Based on my experience the recommendations are good, but when working on material like this on your own it is a slog because both of these courses are designed to be taught live. So beware. However they are probably the best courses available online. It seems someone (maybe me someday!) needs to do an equivalent of "RailsCasts" for Haskell to make this more accessible.
The NICTA course contains hard exercises building various functors, including transformers. It's a mind bender and oddly I had code that worked because the types matched up but I had no intuition as to why it actually worked! But it does raise your game to a new level.
Definitely, this is why we're working on a book. We acknowledge cis194 and NICTA course are difficult and designed to be done as part of a class. That's also why we suggest Thompson's book as a fallback.
There isn't a book designed for an independent reader that we're happy with at present.

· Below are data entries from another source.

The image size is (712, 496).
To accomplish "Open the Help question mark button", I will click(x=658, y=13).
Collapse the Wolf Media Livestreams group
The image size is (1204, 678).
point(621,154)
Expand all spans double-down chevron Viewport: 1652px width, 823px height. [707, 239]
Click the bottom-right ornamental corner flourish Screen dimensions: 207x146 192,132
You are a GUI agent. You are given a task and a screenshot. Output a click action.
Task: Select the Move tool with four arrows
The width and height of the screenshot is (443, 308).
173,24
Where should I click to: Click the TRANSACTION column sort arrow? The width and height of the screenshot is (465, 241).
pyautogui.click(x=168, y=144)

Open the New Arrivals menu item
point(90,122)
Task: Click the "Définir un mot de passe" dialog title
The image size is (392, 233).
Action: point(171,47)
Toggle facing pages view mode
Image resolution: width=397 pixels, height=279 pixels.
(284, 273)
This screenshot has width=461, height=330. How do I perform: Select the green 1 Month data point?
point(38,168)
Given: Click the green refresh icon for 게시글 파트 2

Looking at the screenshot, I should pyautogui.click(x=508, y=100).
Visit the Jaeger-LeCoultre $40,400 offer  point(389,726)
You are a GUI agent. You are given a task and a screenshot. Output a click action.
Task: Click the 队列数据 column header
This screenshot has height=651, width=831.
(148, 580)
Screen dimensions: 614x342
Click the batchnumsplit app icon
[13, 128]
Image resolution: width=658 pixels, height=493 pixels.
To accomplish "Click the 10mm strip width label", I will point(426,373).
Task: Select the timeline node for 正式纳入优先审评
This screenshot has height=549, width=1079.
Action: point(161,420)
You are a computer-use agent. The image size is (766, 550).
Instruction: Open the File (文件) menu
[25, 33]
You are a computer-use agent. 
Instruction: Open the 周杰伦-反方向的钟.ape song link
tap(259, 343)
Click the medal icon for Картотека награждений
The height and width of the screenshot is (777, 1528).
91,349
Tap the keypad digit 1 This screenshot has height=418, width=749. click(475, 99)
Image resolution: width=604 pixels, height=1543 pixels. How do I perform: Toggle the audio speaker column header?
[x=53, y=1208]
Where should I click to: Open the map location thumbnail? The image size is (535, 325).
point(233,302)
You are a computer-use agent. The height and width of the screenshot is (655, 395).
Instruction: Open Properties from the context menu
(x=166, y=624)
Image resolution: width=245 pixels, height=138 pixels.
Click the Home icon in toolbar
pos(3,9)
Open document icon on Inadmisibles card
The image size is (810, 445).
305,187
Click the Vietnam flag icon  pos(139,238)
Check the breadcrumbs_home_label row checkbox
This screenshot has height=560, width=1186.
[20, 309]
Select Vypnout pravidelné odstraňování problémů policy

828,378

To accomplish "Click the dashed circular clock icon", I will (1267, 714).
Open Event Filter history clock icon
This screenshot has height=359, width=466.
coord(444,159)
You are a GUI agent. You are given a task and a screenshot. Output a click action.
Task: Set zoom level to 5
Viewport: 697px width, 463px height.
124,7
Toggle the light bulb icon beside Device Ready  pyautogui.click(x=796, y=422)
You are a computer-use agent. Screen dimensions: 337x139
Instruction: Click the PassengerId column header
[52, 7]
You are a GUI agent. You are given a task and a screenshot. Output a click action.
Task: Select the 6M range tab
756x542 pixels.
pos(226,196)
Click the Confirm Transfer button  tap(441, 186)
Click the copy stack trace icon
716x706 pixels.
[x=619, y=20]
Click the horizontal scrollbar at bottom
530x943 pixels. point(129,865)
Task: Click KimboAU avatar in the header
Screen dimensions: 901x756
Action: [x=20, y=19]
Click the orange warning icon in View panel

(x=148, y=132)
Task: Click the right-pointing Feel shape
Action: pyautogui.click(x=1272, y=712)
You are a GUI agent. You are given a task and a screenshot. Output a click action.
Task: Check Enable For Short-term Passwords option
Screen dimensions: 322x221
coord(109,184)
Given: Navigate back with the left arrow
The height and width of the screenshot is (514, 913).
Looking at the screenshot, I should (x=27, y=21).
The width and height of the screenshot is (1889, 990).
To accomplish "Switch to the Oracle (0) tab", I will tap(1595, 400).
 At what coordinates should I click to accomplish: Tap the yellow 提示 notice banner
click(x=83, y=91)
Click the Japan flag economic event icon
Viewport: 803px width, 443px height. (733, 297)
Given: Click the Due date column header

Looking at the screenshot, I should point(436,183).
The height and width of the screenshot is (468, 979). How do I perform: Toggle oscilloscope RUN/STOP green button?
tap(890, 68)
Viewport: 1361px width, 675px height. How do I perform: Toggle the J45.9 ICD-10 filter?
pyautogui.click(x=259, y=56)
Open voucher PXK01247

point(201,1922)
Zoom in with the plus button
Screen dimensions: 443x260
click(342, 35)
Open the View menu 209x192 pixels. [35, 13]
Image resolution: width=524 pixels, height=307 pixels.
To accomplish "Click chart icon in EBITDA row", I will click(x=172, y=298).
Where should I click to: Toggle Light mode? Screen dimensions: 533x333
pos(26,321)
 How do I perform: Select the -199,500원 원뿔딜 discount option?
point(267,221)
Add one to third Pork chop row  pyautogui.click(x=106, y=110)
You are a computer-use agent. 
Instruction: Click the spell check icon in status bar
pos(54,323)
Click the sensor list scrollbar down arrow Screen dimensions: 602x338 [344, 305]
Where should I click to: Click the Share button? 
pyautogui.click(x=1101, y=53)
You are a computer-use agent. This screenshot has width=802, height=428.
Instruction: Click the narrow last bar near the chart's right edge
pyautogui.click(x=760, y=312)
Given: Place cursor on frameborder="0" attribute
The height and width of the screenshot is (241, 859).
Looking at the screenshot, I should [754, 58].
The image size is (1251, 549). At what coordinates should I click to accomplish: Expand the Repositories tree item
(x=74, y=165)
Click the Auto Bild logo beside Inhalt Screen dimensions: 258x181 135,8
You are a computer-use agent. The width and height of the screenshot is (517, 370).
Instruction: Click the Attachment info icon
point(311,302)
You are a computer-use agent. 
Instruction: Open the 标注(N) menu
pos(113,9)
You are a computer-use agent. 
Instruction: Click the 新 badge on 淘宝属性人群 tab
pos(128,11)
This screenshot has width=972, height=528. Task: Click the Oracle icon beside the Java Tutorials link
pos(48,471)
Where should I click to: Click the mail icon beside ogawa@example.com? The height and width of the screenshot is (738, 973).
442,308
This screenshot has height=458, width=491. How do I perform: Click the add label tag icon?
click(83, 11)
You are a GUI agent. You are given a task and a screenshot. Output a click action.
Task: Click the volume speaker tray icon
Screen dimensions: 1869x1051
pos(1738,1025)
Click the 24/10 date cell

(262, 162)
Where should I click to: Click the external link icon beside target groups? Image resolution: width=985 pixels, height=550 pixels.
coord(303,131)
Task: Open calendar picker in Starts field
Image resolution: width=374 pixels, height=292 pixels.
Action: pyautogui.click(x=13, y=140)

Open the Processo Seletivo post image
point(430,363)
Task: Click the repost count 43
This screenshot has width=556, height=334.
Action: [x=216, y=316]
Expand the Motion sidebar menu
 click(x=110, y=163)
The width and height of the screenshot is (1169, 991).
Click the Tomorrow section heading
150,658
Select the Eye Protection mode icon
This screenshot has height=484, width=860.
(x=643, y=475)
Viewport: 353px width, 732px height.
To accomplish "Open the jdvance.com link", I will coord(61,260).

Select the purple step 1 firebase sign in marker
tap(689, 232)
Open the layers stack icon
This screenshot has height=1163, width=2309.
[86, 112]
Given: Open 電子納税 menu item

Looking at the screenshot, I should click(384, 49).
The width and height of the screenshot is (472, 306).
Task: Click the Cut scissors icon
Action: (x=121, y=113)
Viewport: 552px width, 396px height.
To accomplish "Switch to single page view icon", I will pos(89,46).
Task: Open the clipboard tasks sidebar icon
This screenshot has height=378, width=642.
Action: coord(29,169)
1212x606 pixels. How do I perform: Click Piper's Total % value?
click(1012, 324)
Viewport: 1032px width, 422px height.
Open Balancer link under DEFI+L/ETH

>The NICTA course contains hard exercises building various functors, including transformers
These things must be covered if you want to use Haskell in anger. One thing I would change in NICTA course if given the option is to make the transformers tutorial have a smoother ramp. State/StateT could be built up to via Writer/Reader and the transformer versions thereof.
That the NICTA course confronts these (Functor, Applicative, Monad, Monad transformers) and is rigorous in covering the basics along with those topics is what makes it so valuable. Most other materials either don't cover them or don't provide proper exercises.
"Show & Tell" is not good enough for getting people comfortable with these tools and sadly that's the mistake a lot of resources for Haskell make. You have to make exercises that make learners manipulate and see the structure of how these things work.